2-1. Multi-Process && Multi-Thread

Multi-Process

• What if I want to run codes that consists a single process simultaneously?
• same program, different processes --> run simultaneously

• Various processes running simultaneously



• Like this, we can see multiple processes running simultaneously.
• They do not share the resources, they run individually. Even though they run the same task, their PID values are different; resources are individually allocated --> does NOT (not entirely, more like barely) affect other processes.

Multi-Thread

• We could also use multiple threads to do so.
• In this, the multiple threads that runs the same process are called "Multi-Thread".
• Each thread can have their own thread ID, program counter, register value, stack, etc.
• Therefore each thread can have the next address to run, alongside the temporary value during the calculation process.
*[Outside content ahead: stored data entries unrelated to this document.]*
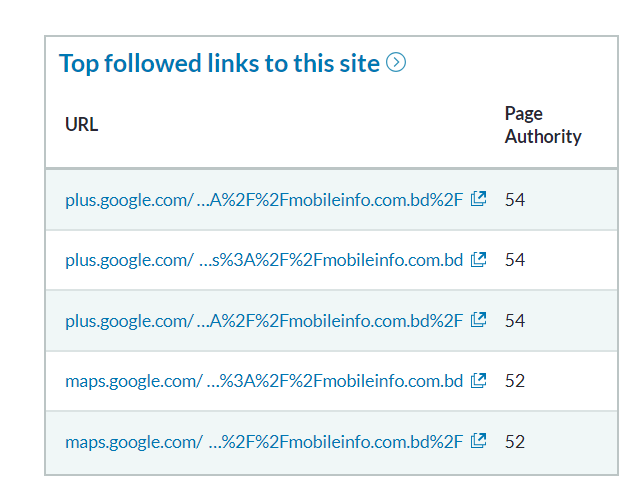Click the '…%3A%2F%2Fmobileinfo.com.bd' path text in the maps row
The image size is (634, 497).
tap(335, 381)
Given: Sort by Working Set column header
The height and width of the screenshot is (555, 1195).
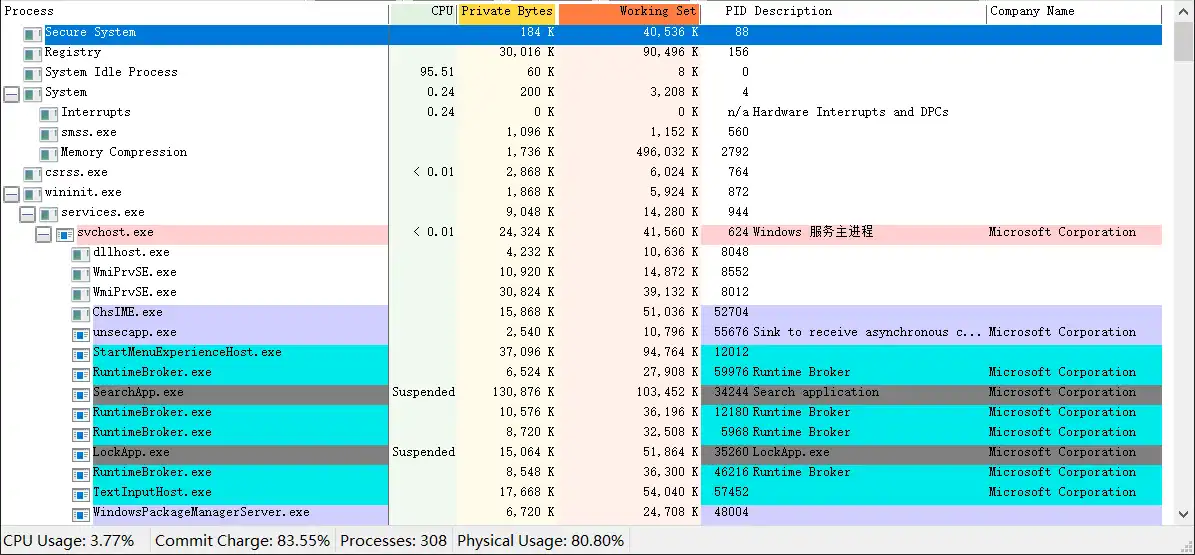Looking at the screenshot, I should pyautogui.click(x=630, y=12).
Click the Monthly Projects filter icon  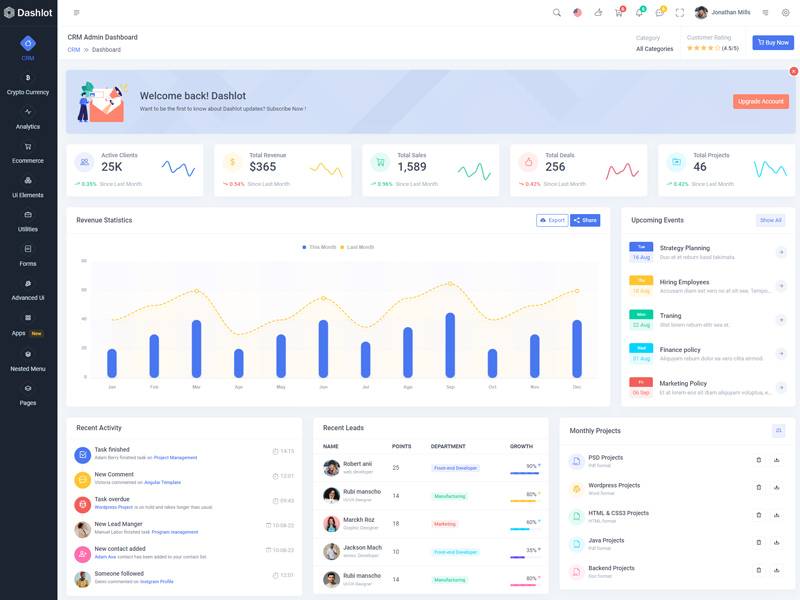[778, 431]
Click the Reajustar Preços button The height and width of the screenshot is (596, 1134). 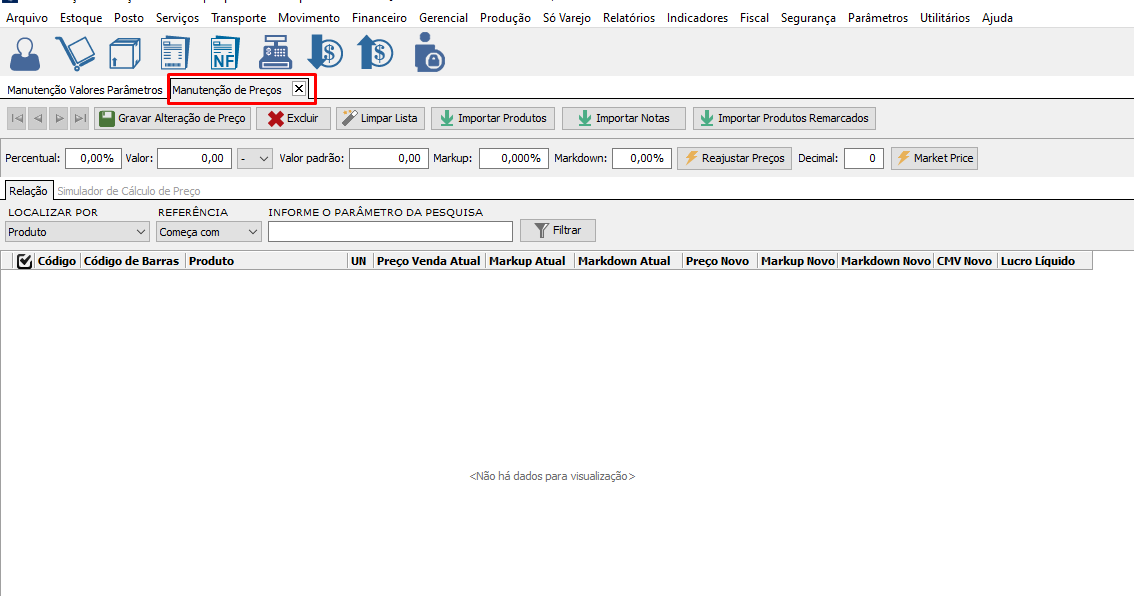[x=735, y=158]
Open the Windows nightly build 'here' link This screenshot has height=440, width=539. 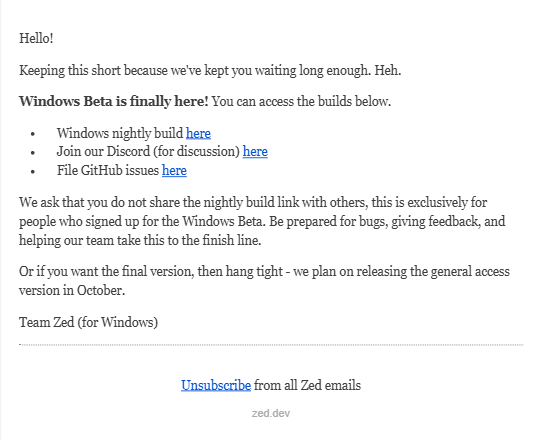point(198,133)
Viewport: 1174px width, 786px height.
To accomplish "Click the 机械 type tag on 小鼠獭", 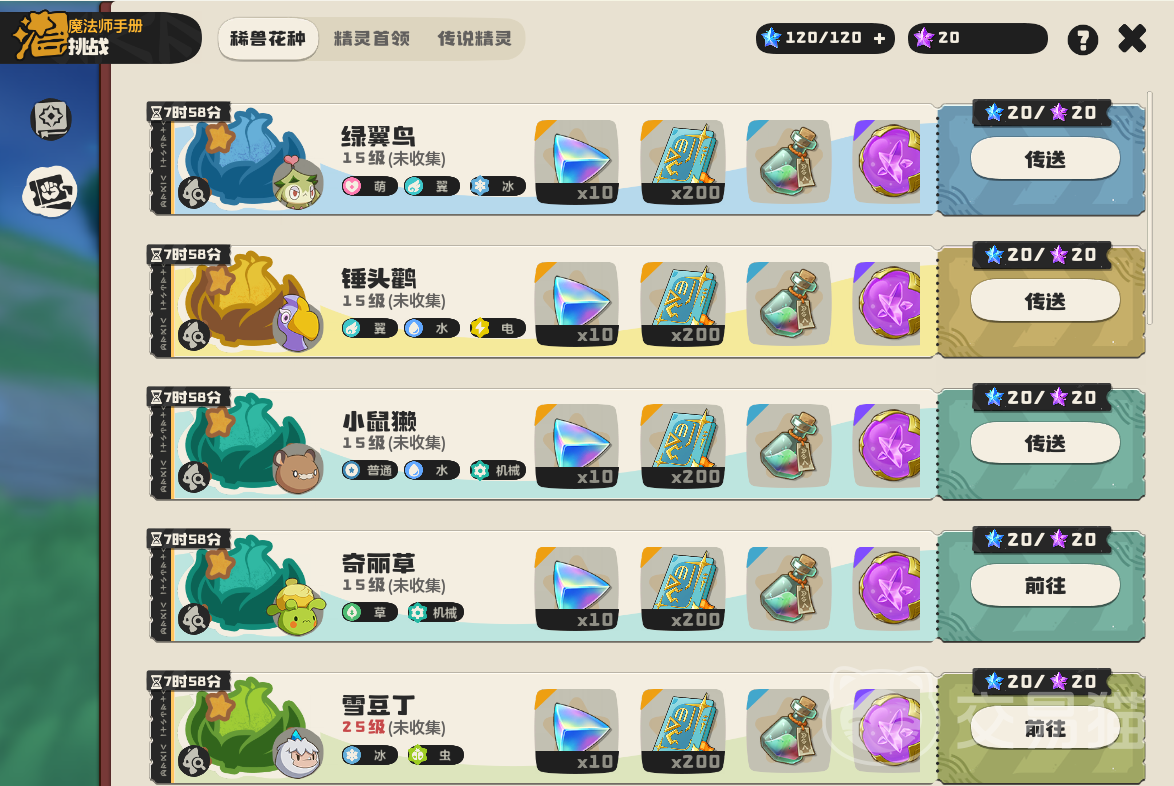I will click(498, 471).
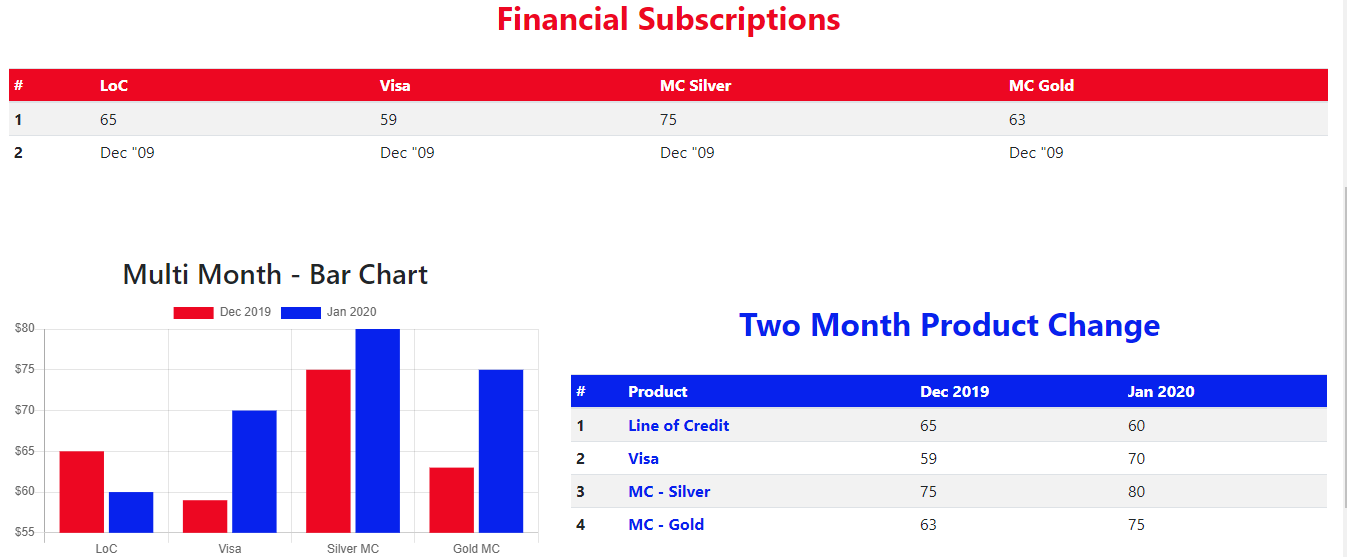Open the MC - Gold product link
Viewport: 1347px width, 557px height.
click(x=666, y=524)
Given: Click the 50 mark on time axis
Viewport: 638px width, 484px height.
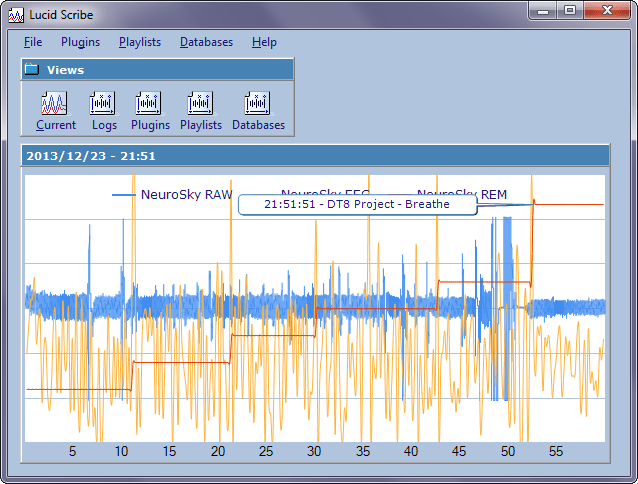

Difference between multi-process and multi-thread?

• whether they share the process' resources or not.
• Multi-Process: they don't.
• each process is independent to each other --> if one process causes problem, other processes most likely won't get affected.
• Multi-Thread: they do.
• they share the same address of code, data, heap section. --> shares the same resource of the same process / opened file
• advantage: can easily interact with each other.
• disadvantage: if one thread causes a problem --> the whole process can get in trouble.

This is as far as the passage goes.